WHAT IS NEEDED: Print the listing again exactly, leaving nothing out.

WORKING DATA:
[Start of Attachment]

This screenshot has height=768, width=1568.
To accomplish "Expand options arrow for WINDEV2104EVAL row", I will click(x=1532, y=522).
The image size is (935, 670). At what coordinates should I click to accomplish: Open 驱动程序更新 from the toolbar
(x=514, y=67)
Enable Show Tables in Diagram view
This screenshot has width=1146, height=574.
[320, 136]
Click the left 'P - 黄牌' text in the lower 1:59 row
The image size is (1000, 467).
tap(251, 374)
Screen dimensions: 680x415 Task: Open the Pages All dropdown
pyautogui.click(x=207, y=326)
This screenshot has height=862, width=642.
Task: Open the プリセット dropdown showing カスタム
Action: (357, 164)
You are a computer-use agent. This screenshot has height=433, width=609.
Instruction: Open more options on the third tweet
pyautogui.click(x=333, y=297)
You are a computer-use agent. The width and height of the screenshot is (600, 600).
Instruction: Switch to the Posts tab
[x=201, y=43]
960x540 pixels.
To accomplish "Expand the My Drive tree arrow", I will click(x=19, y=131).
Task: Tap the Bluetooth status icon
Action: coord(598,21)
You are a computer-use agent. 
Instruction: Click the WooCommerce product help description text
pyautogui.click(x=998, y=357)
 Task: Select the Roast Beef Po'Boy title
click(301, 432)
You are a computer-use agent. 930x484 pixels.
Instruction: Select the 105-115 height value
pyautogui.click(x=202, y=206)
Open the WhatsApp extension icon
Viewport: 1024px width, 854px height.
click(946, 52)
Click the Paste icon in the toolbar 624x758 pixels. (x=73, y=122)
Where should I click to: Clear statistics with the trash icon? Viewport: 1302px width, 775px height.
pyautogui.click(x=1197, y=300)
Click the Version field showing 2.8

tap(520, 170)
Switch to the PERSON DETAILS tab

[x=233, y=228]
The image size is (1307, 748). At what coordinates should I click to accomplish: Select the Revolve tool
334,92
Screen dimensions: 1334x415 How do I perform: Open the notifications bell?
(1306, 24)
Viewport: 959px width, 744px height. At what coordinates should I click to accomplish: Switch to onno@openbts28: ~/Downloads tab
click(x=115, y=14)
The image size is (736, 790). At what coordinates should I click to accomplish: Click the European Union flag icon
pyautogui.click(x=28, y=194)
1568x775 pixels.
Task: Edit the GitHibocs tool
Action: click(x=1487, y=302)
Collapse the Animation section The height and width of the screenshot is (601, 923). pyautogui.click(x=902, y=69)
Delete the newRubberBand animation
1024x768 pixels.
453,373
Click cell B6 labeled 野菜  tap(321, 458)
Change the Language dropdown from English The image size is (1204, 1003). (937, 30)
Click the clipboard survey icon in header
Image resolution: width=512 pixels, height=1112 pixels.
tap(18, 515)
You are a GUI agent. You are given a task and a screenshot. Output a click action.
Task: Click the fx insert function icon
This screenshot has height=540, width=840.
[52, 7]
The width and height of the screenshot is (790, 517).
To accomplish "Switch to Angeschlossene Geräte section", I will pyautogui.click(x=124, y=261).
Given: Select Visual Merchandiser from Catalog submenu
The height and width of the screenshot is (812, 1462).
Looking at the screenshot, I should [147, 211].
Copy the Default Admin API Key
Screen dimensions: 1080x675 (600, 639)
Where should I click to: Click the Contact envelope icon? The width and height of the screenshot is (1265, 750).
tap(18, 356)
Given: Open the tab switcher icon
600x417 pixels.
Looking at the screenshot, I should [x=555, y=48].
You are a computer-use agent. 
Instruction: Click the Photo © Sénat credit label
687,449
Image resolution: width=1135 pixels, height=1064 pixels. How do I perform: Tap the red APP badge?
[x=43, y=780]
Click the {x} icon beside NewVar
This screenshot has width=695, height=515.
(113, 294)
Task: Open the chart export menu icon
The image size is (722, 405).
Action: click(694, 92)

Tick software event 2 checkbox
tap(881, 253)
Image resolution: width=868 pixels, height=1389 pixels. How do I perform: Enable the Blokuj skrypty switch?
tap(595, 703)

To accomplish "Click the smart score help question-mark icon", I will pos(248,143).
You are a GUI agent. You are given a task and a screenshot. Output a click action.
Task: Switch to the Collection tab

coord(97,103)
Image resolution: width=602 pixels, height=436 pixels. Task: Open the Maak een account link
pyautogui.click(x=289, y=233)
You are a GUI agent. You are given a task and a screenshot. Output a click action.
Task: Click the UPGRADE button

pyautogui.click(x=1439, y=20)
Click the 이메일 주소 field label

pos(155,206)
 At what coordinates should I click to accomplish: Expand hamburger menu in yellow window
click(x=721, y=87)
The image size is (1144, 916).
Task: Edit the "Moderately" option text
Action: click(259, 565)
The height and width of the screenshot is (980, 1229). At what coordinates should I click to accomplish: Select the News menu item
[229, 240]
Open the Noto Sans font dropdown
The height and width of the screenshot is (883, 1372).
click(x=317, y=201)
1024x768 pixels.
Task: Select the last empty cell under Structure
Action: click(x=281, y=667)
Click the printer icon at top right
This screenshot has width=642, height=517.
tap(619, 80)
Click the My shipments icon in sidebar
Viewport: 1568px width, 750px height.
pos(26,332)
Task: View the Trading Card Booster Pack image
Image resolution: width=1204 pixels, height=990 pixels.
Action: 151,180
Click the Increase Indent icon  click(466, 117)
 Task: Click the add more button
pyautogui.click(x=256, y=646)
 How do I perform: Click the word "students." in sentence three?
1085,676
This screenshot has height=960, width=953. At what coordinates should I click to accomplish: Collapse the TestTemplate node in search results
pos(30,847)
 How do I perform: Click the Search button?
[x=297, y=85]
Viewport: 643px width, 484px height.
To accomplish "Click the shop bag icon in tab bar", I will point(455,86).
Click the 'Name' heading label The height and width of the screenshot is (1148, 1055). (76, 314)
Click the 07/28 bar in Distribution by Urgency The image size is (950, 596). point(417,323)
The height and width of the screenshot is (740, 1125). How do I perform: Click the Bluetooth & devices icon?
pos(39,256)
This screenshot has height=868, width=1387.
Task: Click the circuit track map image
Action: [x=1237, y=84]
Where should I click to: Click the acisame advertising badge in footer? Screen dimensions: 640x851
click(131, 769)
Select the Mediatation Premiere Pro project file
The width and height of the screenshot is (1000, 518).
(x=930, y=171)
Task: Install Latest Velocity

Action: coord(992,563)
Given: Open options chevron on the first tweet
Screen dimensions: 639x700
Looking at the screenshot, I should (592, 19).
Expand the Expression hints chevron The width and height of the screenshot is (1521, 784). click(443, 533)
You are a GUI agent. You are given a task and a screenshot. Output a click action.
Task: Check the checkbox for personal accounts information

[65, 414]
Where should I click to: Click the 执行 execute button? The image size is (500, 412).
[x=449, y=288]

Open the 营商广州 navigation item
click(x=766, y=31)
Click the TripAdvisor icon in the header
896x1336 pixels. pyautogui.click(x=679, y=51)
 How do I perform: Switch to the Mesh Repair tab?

[End of Attachment]

YOUR RESPONSE:
This screenshot has height=768, width=1568.
To accomplish "Expand options arrow for WINDEV2104EVAL row", I will click(x=1532, y=522).
The image size is (935, 670). At what coordinates should I click to accomplish: Open 驱动程序更新 from the toolbar
(x=514, y=67)
Enable Show Tables in Diagram view
This screenshot has width=1146, height=574.
[320, 136]
Click the left 'P - 黄牌' text in the lower 1:59 row
The image size is (1000, 467).
tap(251, 374)
Screen dimensions: 680x415 Task: Open the Pages All dropdown
pyautogui.click(x=207, y=326)
This screenshot has height=862, width=642.
Task: Open the プリセット dropdown showing カスタム
Action: (357, 164)
You are a computer-use agent. This screenshot has height=433, width=609.
Instruction: Open more options on the third tweet
pyautogui.click(x=333, y=297)
You are a computer-use agent. The width and height of the screenshot is (600, 600).
Instruction: Switch to the Posts tab
[x=201, y=43]
960x540 pixels.
To accomplish "Expand the My Drive tree arrow", I will click(x=19, y=131).
Task: Tap the Bluetooth status icon
Action: coord(598,21)
You are a computer-use agent. 
Instruction: Click the WooCommerce product help description text
pyautogui.click(x=998, y=357)
 Task: Select the Roast Beef Po'Boy title
click(301, 432)
You are a computer-use agent. 930x484 pixels.
Instruction: Select the 105-115 height value
pyautogui.click(x=202, y=206)
Open the WhatsApp extension icon
Viewport: 1024px width, 854px height.
click(946, 52)
Click the Paste icon in the toolbar 624x758 pixels. (x=73, y=122)
Where should I click to: Clear statistics with the trash icon? Viewport: 1302px width, 775px height.
pyautogui.click(x=1197, y=300)
Click the Version field showing 2.8

tap(520, 170)
Switch to the PERSON DETAILS tab

[x=233, y=228]
The image size is (1307, 748). At what coordinates should I click to accomplish: Select the Revolve tool
334,92
Screen dimensions: 1334x415 How do I perform: Open the notifications bell?
(1306, 24)
Viewport: 959px width, 744px height. At what coordinates should I click to accomplish: Switch to onno@openbts28: ~/Downloads tab
click(x=115, y=14)
The image size is (736, 790). At what coordinates should I click to accomplish: Click the European Union flag icon
pyautogui.click(x=28, y=194)
1568x775 pixels.
Task: Edit the GitHibocs tool
Action: click(x=1487, y=302)
Collapse the Animation section The height and width of the screenshot is (601, 923). pyautogui.click(x=902, y=69)
Delete the newRubberBand animation
1024x768 pixels.
453,373
Click cell B6 labeled 野菜  tap(321, 458)
Change the Language dropdown from English The image size is (1204, 1003). (937, 30)
Click the clipboard survey icon in header
Image resolution: width=512 pixels, height=1112 pixels.
tap(18, 515)
You are a GUI agent. You are given a task and a screenshot. Output a click action.
Task: Click the fx insert function icon
This screenshot has height=540, width=840.
[52, 7]
The width and height of the screenshot is (790, 517).
To accomplish "Switch to Angeschlossene Geräte section", I will pyautogui.click(x=124, y=261).
Given: Select Visual Merchandiser from Catalog submenu
The height and width of the screenshot is (812, 1462).
Looking at the screenshot, I should [147, 211].
Copy the Default Admin API Key
Screen dimensions: 1080x675 (600, 639)
Where should I click to: Click the Contact envelope icon? The width and height of the screenshot is (1265, 750).
tap(18, 356)
Given: Open the tab switcher icon
600x417 pixels.
Looking at the screenshot, I should [x=555, y=48].
You are a computer-use agent. 
Instruction: Click the Photo © Sénat credit label
687,449
Image resolution: width=1135 pixels, height=1064 pixels. How do I perform: Tap the red APP badge?
[x=43, y=780]
Click the {x} icon beside NewVar
This screenshot has width=695, height=515.
(113, 294)
Task: Open the chart export menu icon
The image size is (722, 405).
Action: click(694, 92)

Tick software event 2 checkbox
tap(881, 253)
Image resolution: width=868 pixels, height=1389 pixels. How do I perform: Enable the Blokuj skrypty switch?
tap(595, 703)

To accomplish "Click the smart score help question-mark icon", I will pos(248,143).
You are a GUI agent. You are given a task and a screenshot. Output a click action.
Task: Switch to the Collection tab

coord(97,103)
Image resolution: width=602 pixels, height=436 pixels. Task: Open the Maak een account link
pyautogui.click(x=289, y=233)
You are a GUI agent. You are given a task and a screenshot. Output a click action.
Task: Click the UPGRADE button

pyautogui.click(x=1439, y=20)
Click the 이메일 주소 field label

pos(155,206)
 At what coordinates should I click to accomplish: Expand hamburger menu in yellow window
click(x=721, y=87)
The image size is (1144, 916).
Task: Edit the "Moderately" option text
Action: click(259, 565)
The height and width of the screenshot is (980, 1229). At what coordinates should I click to accomplish: Select the News menu item
[229, 240]
Open the Noto Sans font dropdown
The height and width of the screenshot is (883, 1372).
click(x=317, y=201)
1024x768 pixels.
Task: Select the last empty cell under Structure
Action: click(x=281, y=667)
Click the printer icon at top right
This screenshot has width=642, height=517.
tap(619, 80)
Click the My shipments icon in sidebar
Viewport: 1568px width, 750px height.
pos(26,332)
Task: View the Trading Card Booster Pack image
Image resolution: width=1204 pixels, height=990 pixels.
Action: 151,180
Click the Increase Indent icon  click(466, 117)
 Task: Click the add more button
pyautogui.click(x=256, y=646)
 How do I perform: Click the word "students." in sentence three?
1085,676
This screenshot has height=960, width=953. At what coordinates should I click to accomplish: Collapse the TestTemplate node in search results
pos(30,847)
 How do I perform: Click the Search button?
[x=297, y=85]
Viewport: 643px width, 484px height.
To accomplish "Click the shop bag icon in tab bar", I will point(455,86).
Click the 'Name' heading label The height and width of the screenshot is (1148, 1055). (76, 314)
Click the 07/28 bar in Distribution by Urgency The image size is (950, 596). point(417,323)
The height and width of the screenshot is (740, 1125). How do I perform: Click the Bluetooth & devices icon?
pos(39,256)
This screenshot has height=868, width=1387.
Task: Click the circuit track map image
Action: [x=1237, y=84]
Where should I click to: Click the acisame advertising badge in footer? Screen dimensions: 640x851
click(131, 769)
Select the Mediatation Premiere Pro project file
The width and height of the screenshot is (1000, 518).
(x=930, y=171)
Task: Install Latest Velocity

Action: coord(992,563)
Given: Open options chevron on the first tweet
Screen dimensions: 639x700
Looking at the screenshot, I should (592, 19).
Expand the Expression hints chevron The width and height of the screenshot is (1521, 784). click(443, 533)
You are a GUI agent. You are given a task and a screenshot. Output a click action.
Task: Check the checkbox for personal accounts information

[65, 414]
Where should I click to: Click the 执行 execute button? The image size is (500, 412).
[x=449, y=288]

Open the 营商广州 navigation item
click(x=766, y=31)
Click the TripAdvisor icon in the header
896x1336 pixels. pyautogui.click(x=679, y=51)
 How do I perform: Switch to the Mesh Repair tab?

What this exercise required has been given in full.